**TASK BRIEF:** Report every line of the material that contains the string "Alter".

**SUPPLIED MATERIAL:**

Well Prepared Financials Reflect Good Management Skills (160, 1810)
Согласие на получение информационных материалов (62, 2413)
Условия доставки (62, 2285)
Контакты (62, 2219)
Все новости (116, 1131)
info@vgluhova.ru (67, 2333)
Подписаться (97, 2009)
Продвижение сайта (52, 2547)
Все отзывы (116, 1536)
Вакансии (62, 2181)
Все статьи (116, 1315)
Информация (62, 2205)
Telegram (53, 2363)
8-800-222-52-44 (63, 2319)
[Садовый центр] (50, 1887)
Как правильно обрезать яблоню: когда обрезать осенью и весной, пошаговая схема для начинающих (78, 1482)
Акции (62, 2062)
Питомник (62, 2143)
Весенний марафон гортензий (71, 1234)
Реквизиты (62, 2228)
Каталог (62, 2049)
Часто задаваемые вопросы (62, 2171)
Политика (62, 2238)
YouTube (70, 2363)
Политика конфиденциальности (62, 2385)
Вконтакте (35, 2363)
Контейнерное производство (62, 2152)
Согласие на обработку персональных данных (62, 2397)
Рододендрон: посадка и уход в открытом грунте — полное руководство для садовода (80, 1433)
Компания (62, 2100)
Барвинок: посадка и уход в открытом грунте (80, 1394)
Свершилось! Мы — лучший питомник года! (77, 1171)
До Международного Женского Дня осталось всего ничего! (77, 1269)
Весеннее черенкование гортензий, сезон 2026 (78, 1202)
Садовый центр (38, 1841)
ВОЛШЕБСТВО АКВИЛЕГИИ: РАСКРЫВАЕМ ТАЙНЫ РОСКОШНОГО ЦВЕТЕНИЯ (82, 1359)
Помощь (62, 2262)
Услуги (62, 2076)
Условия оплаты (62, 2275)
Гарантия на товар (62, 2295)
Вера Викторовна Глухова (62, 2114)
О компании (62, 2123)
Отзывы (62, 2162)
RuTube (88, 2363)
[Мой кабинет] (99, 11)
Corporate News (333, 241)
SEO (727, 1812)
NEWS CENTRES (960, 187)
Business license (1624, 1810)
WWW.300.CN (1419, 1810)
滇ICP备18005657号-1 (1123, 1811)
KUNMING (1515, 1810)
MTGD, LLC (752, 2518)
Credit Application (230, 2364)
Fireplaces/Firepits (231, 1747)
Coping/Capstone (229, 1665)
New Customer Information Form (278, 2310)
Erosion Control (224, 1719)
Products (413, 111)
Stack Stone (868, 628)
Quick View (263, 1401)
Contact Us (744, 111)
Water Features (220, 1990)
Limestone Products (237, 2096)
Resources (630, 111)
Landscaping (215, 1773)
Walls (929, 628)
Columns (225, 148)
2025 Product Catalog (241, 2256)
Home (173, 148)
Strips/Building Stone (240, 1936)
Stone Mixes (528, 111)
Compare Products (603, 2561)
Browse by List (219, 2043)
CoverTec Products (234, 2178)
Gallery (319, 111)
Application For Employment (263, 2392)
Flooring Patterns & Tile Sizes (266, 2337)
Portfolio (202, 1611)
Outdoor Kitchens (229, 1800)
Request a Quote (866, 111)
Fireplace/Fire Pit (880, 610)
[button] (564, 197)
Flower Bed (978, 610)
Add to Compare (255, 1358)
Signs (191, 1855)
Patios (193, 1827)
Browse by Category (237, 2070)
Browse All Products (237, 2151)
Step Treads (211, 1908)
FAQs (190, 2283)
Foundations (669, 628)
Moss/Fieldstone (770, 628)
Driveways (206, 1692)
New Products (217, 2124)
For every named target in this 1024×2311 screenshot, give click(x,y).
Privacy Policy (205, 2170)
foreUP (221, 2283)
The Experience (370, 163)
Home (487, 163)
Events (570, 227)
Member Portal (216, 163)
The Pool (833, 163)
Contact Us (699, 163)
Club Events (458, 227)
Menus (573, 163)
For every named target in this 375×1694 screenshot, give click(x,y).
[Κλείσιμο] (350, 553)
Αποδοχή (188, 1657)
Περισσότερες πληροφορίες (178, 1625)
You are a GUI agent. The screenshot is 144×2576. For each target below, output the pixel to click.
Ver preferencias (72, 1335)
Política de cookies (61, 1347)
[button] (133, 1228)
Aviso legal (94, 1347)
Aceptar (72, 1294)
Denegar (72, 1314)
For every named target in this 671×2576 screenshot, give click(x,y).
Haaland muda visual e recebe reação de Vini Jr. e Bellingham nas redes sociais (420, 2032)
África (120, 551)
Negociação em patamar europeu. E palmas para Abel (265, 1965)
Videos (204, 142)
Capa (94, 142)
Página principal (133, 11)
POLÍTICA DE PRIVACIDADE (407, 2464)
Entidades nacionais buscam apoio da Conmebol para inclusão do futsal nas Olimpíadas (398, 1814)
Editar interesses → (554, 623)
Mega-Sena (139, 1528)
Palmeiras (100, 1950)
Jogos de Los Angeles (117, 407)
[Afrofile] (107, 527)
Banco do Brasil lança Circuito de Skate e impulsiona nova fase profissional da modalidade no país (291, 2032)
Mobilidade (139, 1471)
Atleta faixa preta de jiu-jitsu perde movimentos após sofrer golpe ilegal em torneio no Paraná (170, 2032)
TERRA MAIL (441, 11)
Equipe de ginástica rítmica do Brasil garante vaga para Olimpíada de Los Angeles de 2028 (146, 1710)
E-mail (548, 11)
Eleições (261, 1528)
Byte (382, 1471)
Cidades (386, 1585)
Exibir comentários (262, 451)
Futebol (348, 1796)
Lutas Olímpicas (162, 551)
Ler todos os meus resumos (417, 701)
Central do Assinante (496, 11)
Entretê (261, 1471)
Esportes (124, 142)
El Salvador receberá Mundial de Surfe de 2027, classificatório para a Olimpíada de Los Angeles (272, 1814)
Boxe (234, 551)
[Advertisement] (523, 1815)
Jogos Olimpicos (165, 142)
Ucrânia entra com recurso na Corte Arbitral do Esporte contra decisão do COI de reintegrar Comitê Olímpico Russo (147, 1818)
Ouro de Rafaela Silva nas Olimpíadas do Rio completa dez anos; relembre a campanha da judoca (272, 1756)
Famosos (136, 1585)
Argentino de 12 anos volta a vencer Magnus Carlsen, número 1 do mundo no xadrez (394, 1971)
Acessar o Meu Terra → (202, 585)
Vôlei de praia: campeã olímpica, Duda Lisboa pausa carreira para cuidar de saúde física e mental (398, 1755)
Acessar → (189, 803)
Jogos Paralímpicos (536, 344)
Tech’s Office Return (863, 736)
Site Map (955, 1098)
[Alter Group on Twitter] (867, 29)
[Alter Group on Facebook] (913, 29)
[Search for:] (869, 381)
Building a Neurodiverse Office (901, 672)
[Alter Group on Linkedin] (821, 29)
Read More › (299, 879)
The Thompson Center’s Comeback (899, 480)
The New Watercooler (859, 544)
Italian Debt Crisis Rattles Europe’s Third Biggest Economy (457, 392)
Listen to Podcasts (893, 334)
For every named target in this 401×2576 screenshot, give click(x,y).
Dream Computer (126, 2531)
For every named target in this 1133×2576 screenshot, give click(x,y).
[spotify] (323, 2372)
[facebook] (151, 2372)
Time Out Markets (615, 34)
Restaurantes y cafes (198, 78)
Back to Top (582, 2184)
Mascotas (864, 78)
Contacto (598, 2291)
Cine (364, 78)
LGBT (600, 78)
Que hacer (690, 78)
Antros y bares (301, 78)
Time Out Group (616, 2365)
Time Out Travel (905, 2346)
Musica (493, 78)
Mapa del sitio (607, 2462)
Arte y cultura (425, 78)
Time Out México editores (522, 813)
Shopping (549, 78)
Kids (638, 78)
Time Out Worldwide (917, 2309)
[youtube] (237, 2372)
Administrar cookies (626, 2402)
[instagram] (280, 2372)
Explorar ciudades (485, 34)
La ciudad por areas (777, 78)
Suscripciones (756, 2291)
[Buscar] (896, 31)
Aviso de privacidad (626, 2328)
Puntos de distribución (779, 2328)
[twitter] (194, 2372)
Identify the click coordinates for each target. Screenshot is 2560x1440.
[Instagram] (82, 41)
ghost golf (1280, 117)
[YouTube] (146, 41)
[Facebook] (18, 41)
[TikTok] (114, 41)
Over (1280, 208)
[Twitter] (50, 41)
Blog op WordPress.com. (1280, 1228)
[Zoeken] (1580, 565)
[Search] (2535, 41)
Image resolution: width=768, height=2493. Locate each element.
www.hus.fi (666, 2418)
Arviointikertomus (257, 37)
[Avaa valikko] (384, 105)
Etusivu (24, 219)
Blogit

**RESULT:**
[Alter Group on Twitter] (867, 29)
[Alter Group on Facebook] (913, 29)
[Alter Group on Linkedin] (821, 29)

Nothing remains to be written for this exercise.